AN eyewitness has told the Ballymurphy inquest about the last moments of several of the victims, including 50-year-old grandmother and mother-of-eight Joan Connolly, the only woman to die in the shootings.
John Maguire, also known as ‘Stan’, is now 84 years old. Mr Maguire described the shooting of victims Joan Connolly and Danny Teggart outside the Henry Taggart army base on August 9 1971.
Ten people were killed during the three days of gunfire in Ballymurphy during August 1971 following the introduction of internment.
Mr Maguire explained that he had been talking to friends on the Springfield Road that evening when shooting broke out from paratroopers at the base across the road. There were two nearby army bases, Vere Foster School and a commandeered Presbyterian Church Hall, the Henry Taggart Memorial. Soldiers from the Parachute Regiment were stationed at the hall. Mr Maguire said he took cover behind the white pillars at the entrance to an area of waste ground where there had previously been a Presbyterian manse.
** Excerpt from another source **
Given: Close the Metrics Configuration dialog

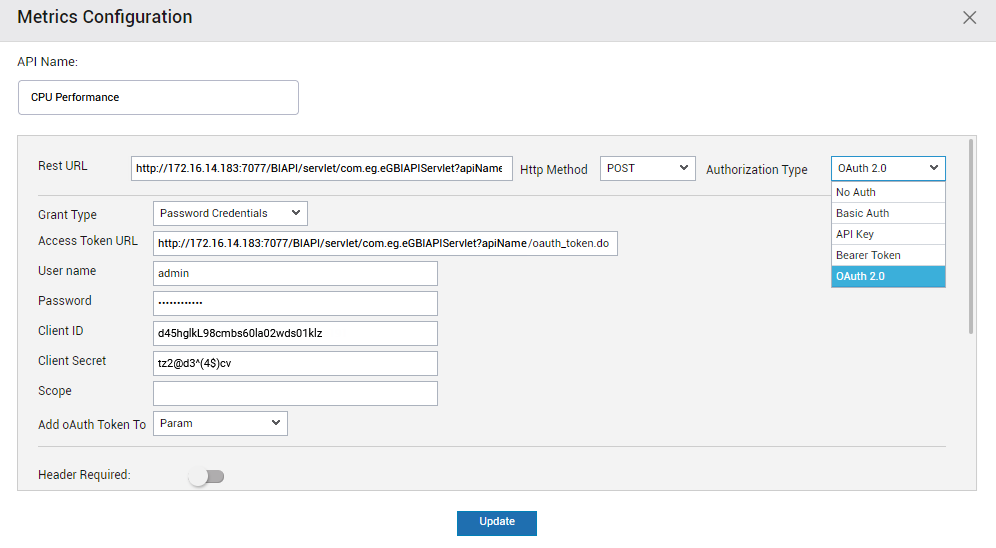Looking at the screenshot, I should point(969,18).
He said 44-year-old Danny Teggart had decided to run across the waste ground and was shot in the back, pitching forward as he fell. He said Mr Teggart had been unarmed and that he had not seen anyone else with a weapon either. He also said he could see Joan Connolly lying after she was hit, and had heard her crying, “I can’t see, I can’t see.” He thought her voice had weakened and that she lost consciousness shortly afterwards. Mrs Connolly had been shot in the face.
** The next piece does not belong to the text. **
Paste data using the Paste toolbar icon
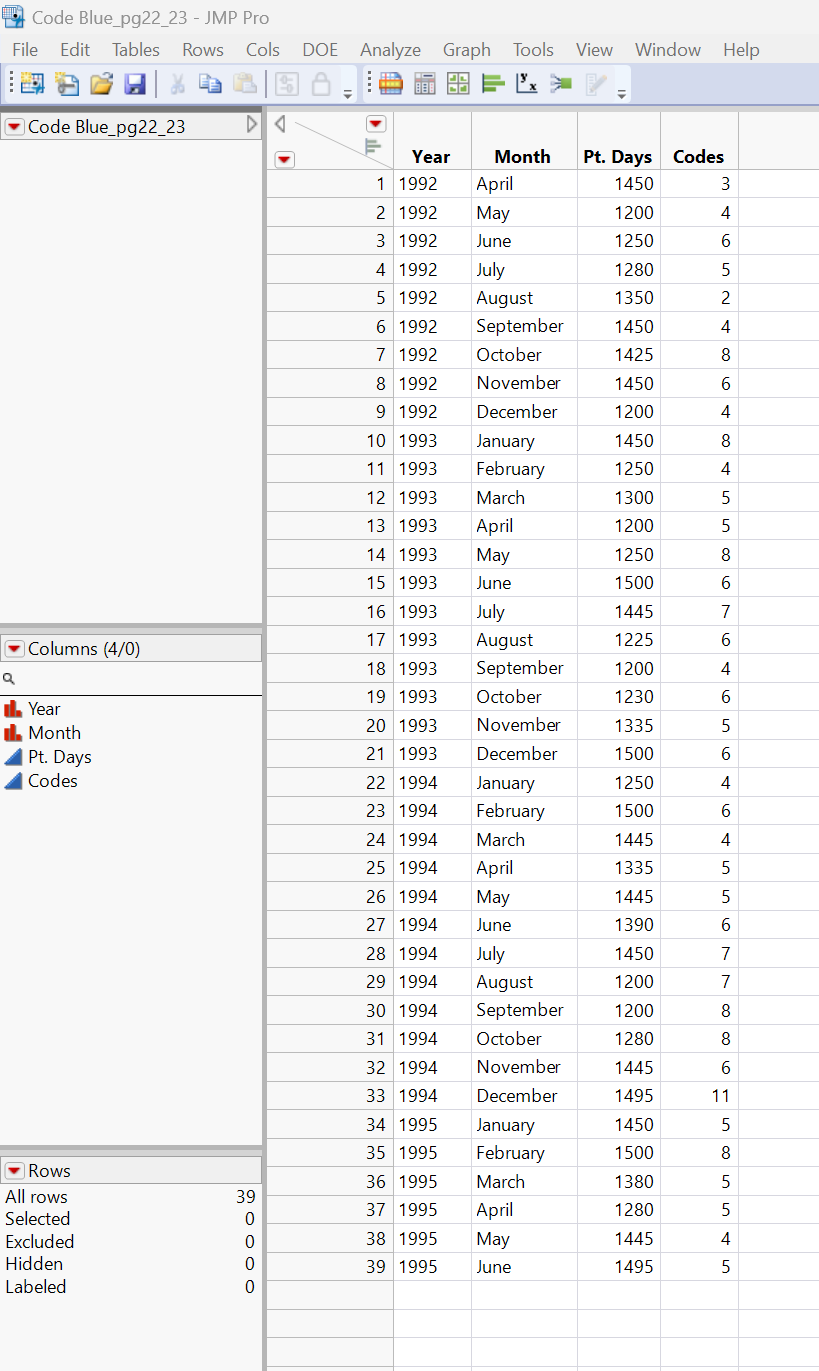The height and width of the screenshot is (1371, 819). (243, 83)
Mr Maguire told the inquest a friend, Tommy Delaney, put a white hanky on a stick and started waving it, but the shooting continued. He also saw another figure on the far side of the waste ground fall through a hedge. Mr Maguire said after a while an army Saracen armoured vehicle drove through the gates into a field. He said a soldier with a red beret got out of the vehicle and fired a sidearm in the direction of him and others lying with him at the gate pillars. The witness added that when the soldier moved in their direction, he decided to make a run for it through a hole in the hedge. He told the court: “I thought he was going to pick us off. I was very frightened.”
He ran to a nearby house and went in, staying there for the rest of the night. Mr Maguire was later questioned about differences in statements he had made about the shootings over the years.